So in my experience with Opus 4.6 evaluating it in an existing code base has gone like this.
You say "Do this thing".
- It does the thing (takes 15 min). Looks incredibly fast. I couldn't code that fast. It's inhuman. So far all the fantastical claims hold up.
But still. You ask "Did you do the thing?"
- it says oops I forgot to do that sub-thing. (+5m)
- it fixes the sub-thing (+10m)
You say is the change well integrated with the system?
- It says not really, let me rehash this a bit. (+5m)
- It irons out the wrinkles (+10m)
You say does this follow best engineering practices, is it good code, something we can be proud of?
- It says not really, here are some improvements. (+5m)
- It implements the best practices (+15m)
You say to look carefully at the change set and see if it can spot any potential bugs or issues.
- It says oh, I've introduced a race condition at line 35 in file foo and an null correctness bug at line 180 of file bar. Fixing. (+15m)
You ask if there's test coverage for these latest fixes?
- It says "i forgor" and adds them. (+15m)
Now the change set has shrunk a bit and is superficially looking good. Still, you must read the code line by line, and with an experienced eye will still find weird stuff happening in several of the functions, there's redundant operations, resources aren't always freed up. (60m)
You ask why it's implemented in such a roundabout way and how it intends for the resources to be freed up?
- It says "you're absolutely right" and rewrites the functions. (+15m)
You ask if there's test coverage for these latest fixes?

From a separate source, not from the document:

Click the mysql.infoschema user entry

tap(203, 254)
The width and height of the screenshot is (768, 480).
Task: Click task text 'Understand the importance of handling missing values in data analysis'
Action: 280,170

- It says "i forgor" and adds them. (+15m)
Now the 15 minutes of amazingly fast AI code gen has ballooned into taking most of the afternoon.
Telling Claude to be diligent, not write bugs, or to write high quality code flat out does not work. And even if such prompting can reduce the odds of omissions or lapses, you still always always always have to check the output. It can not find all the bugs and mistakes on its own. If there are bugs in its training data, you can assume there will be bugs in its output.
(You can make it run through much of this Socratic checklist on its own, but this doesn't really save wall clock time, and doesn't remove the need for manual checking.)